The annual meeting of the American Diabetes Association was held this year from June 20 to 23 in Chicago, drawing more than 15,000 participants, including clinicians, academicians, allied health professionals, and others interested in diabetes. The conference highlighted the latest advances in diabetes research and improving patient care, with presentations focusing on treatment recommendations and advances in management technology.
As part of the INHALE-1 study, Michael J. Haller, M.D., of the University of Florida in Gainesville, and colleagues found that inhaled insulin is safe and effective for use among children with type 1 diabetes.
The authors randomly assigned 230 children with type 1 diabetes using basal injected insulin to either placebo or inhaled insulin (Afrezza) as a replacement for rapid-acting meal insulin. The researchers found that Afrezza was no different than rapid-acting analogue (RAA)-injected insulin with regards to hemoglobin (Hb)A1c at 26 weeks, with no concerning safety signals. In addition, children on Afrezza experienced less weight gain compared with those on RAA. Both children and their parents indicated higher satisfaction scores with Afrezza compared with RAA insulin.
“Following what will hopefully be U.S. Food and Drug Administration approval for the use of Afrezza in pediatrics, I expect use of Afrezza in youth with type 1 diabetes will increase markedly. Once [it is] labeled and FDA-approved, we will have more meaningful opportunities to explore the many anecdotal use cases for inhaled insulin,” Haller said. “As just a few examples, use of inhaled insulin in new-onset diabetes, use of Afrezza to optimize management with exercise, and use of inhaled insulin in collaboration with automated insulin delivery systems are all opportunities in which inhaled insulin may offer important advantages and provide additional important options to optimize control for youth with diabetes.”
The study was funded by MannKind, the manufacturer of Afrezza.
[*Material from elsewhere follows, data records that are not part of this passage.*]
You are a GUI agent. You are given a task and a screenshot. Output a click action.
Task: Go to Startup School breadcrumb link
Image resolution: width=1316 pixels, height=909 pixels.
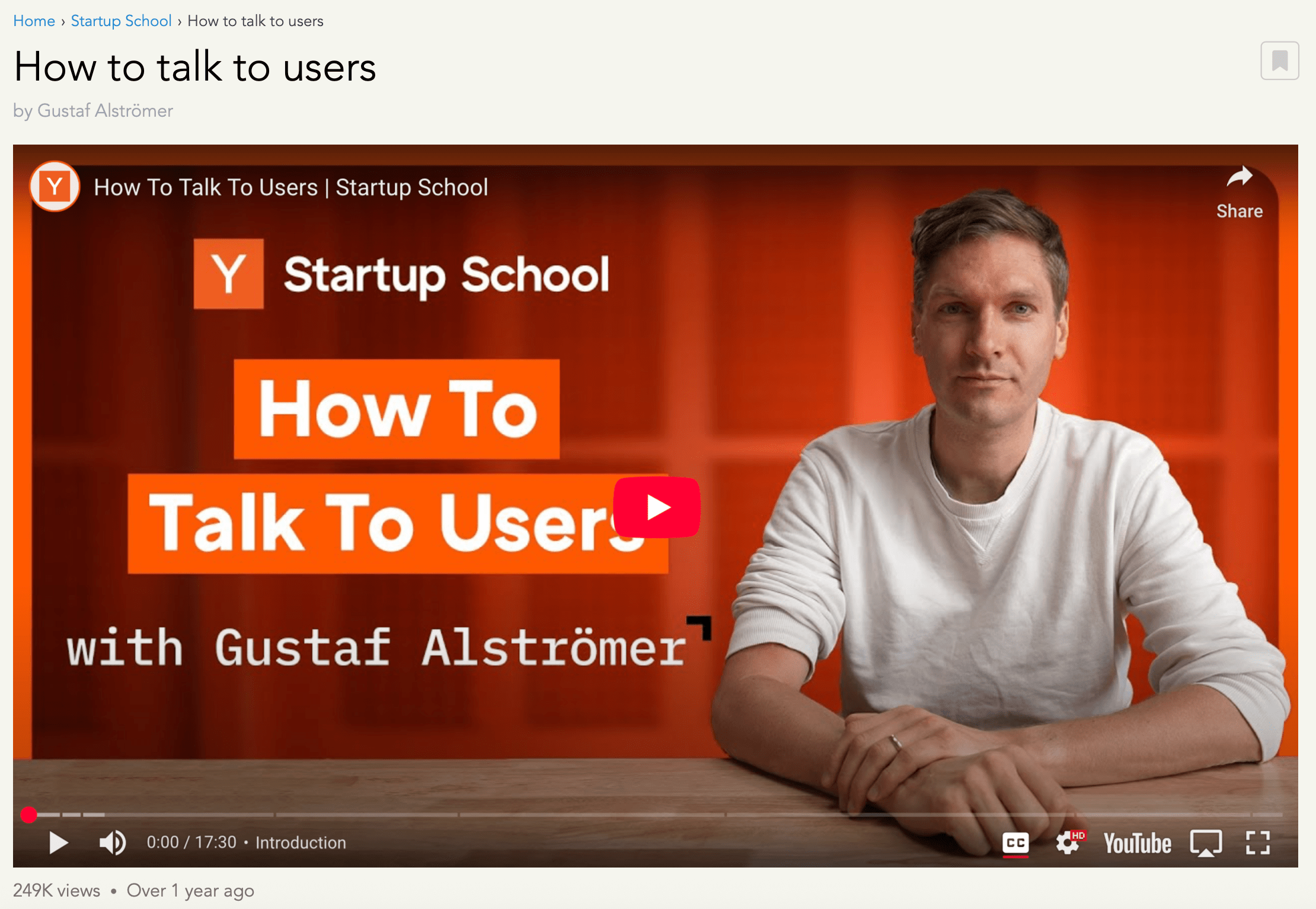coord(121,21)
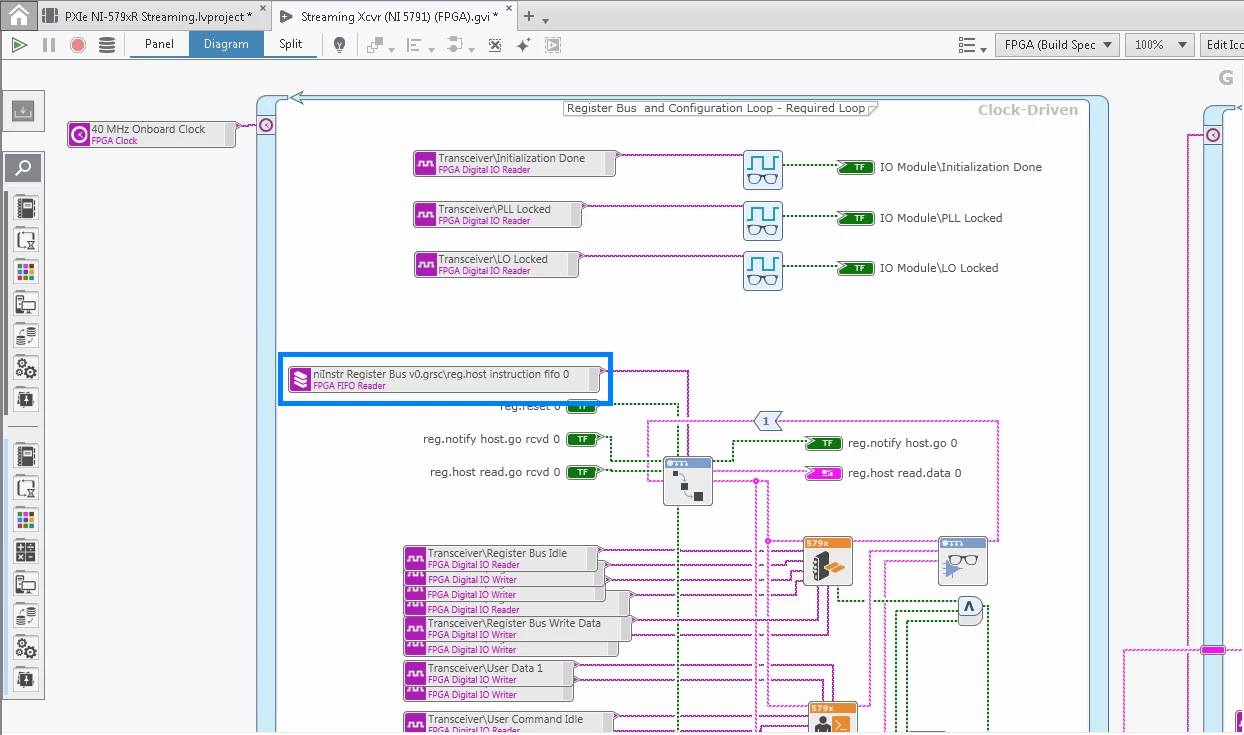
Task: Pause VI execution
Action: (x=48, y=44)
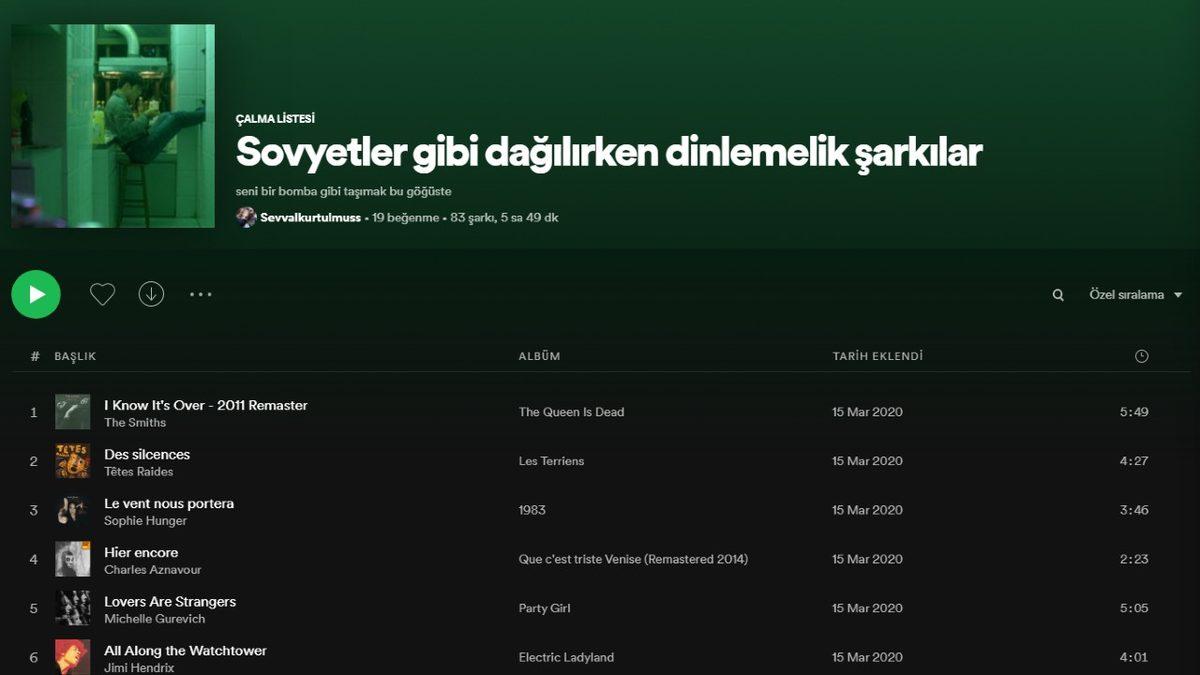This screenshot has height=675, width=1200.
Task: Open the three-dot more options menu
Action: [x=200, y=294]
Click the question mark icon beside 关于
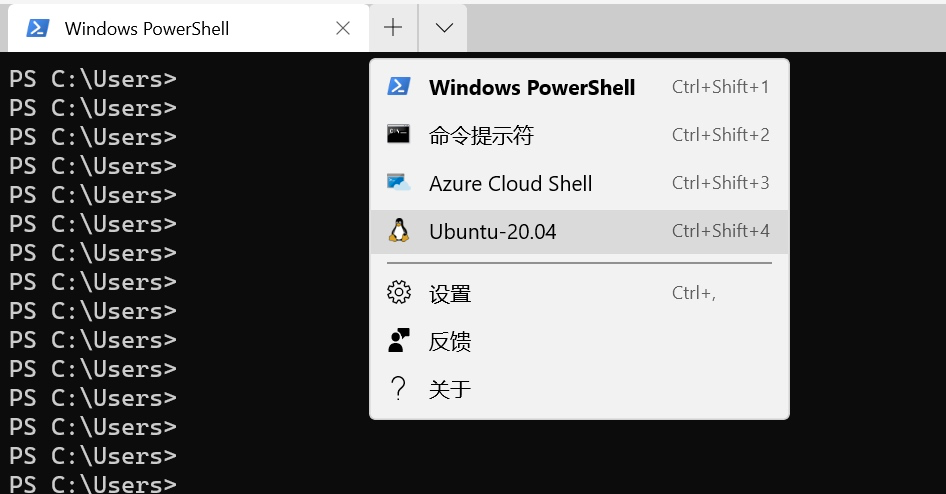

In another study, Nestoras Mathioudakis, M.D., of the Johns Hopkins University School of Medicine in Baltimore, and colleagues found that a fully automated artificial intelligence (AI)-based Diabetes Prevention Program (DPP) is just as effective as human-delivered DPP in reducing type 2 diabetes risk among adults with overweight/obesity and prediabetes.
In a randomized controlled trial, the authors evaluated a fully autonomous AI-based behavioral intervention (i.e., no human coaching or oversight) against an established gold standard in medicine. They also assessed an AI-based lifestyle intervention and an active comparator representing the current standard of care for diabetes prevention: the human-coach-based DPP. The AI-based DPP tested in this trial was fully automated, incorporating a reinforcement learning algorithm to deliver hyperpersonalized just-in-time adaptive interventions based on user behavior and context.